Le Parlement européen a voté, le 14 septembre, un projet de révision de la directive sur les énergies renouvelables qui lui était soumis par la Commission européenne. L’enjeu était de renforcer les objectifs de déploiement des énergies renouvelables, en lien avec les nouvelles ambitions de l’Union européenne en matière de carburants renouvelables d’origine non biologique (l’hydrogène et ses dérivés).

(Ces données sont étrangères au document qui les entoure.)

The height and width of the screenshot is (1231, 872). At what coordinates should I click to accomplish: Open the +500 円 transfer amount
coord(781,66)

Le problème est qu’un amendement permettant d’estampiller « renouvelable » l’hydrogène produit à partir d’électricité qui ne le serait pas nécessairement a été adopté par le Parlement… Outre la tromperie que cela constituerait pour le consommateur, cela génère une triple bombe à retardement : climatique, financière et industrielle.

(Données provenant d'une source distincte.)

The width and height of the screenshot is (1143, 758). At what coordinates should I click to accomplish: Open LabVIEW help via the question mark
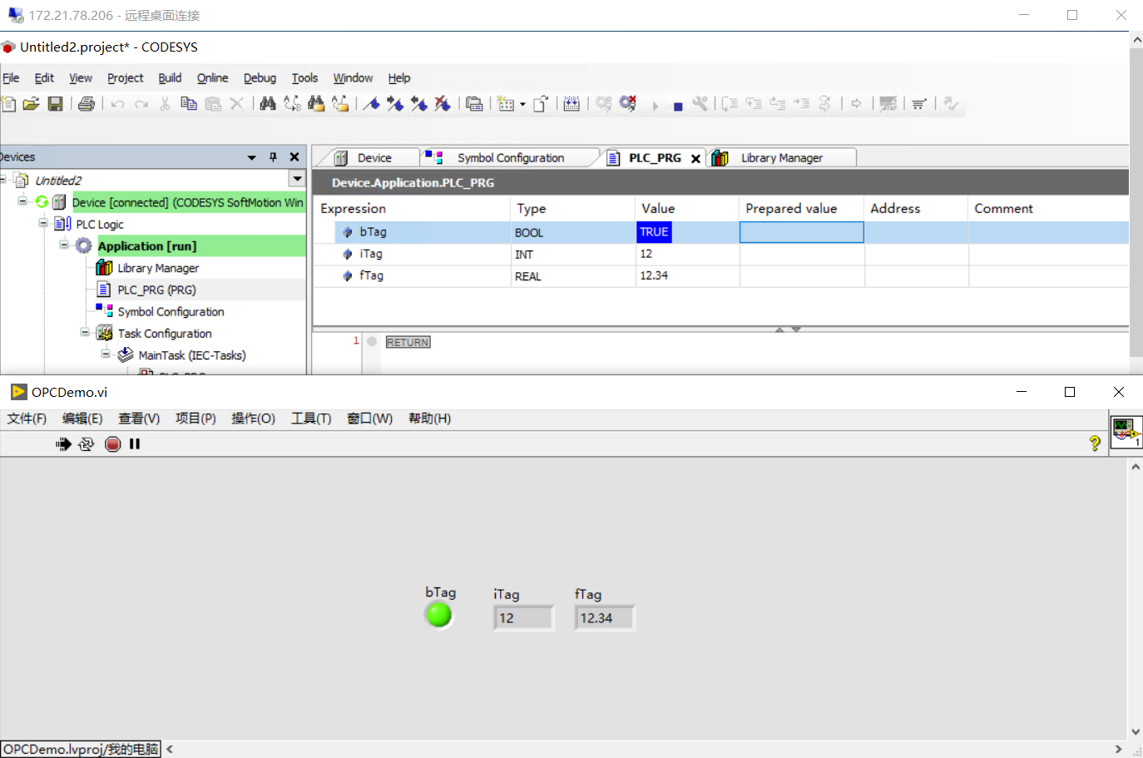point(1094,443)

Cet amendement étend à un trimestre l’écart temporel maximal entre la production d’électricité renouvelable et la production d’hydrogène par électrolyse de l’eau. Ainsi, il rend possible le fait de qualifier de « renouvelable » de l’hydrogène produit en l’absence de vent ou de soleil si, à un moment dans le trimestre, de l’électricité éolienne ou solaire a été injectée sur le réseau. Comme l’électricité se stocke mal, ce n’est pas nécessairement de l’électricité renouvelable que consommera en pratique l’électrolyseur, mais bien l’électricité disponible à ce moment, potentiellement produite par d’autres moyens, notamment fossiles (charbon ou gaz).
Adapter la charge
Ce dispositif permettrait donc de qualifier de « renouvelable » de l’hydrogène dont l’empreinte carbone pourrait être jusqu’à 50 % supérieure à celle de l’hydrogène produit par les procédés actuels de vaporeformage de gaz fossile. Cela ôtera à l’hydrogène sa pertinence pour réduire nos émissions de gaz à effet de serre… ce qui est pourtant son intérêt premier.

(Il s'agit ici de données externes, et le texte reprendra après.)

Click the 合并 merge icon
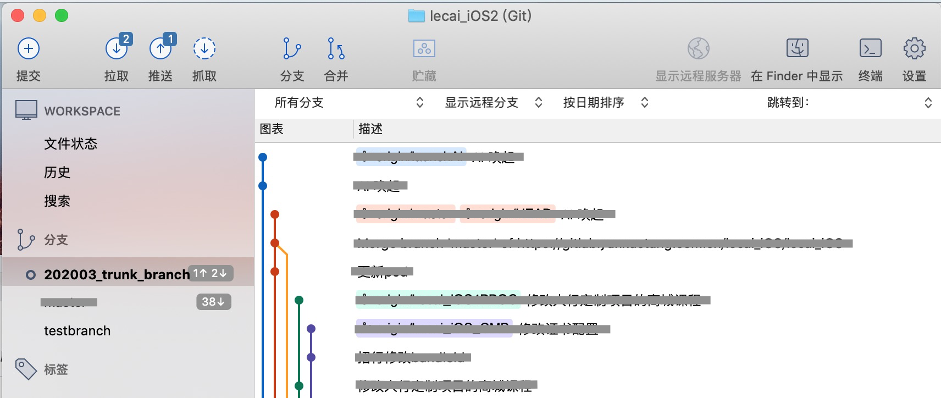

Pour produire de l’hydrogène vraiment « renouvelable » à partir d’énergie solaire ou éolienne, il faut ne faire fonctionner les électrolyseurs que lorsque le réseau reçoit l’énergie renouvelable avec laquelle on souhaite les alimenter. Cela oblige à adapter la charge et la puissance des électrolyseurs à la production renouvelable, et réduit leur taux d’utilisation, se traduisant par des coûts de production de l’hydrogène plus élevés.
En permettant aux électrolyseurs de fonctionner sans avoir à tenir compte des fluctuations de la production renouvelable, l’amendement supprime cette contrainte. Cependant, il ne sera pas possible dans la durée de surestimer ainsi les volumes d’hydrogène renouvelable produits et de sous-estimer les coûts de cette production. En effet, si à terme on se passe réellement des combustibles fossiles, les électrolyseurs devront nécessairement suivre les fluctuations de la production renouvelable : ils produiront donc moins d’hydrogène qu’initialement, et pour plus cher.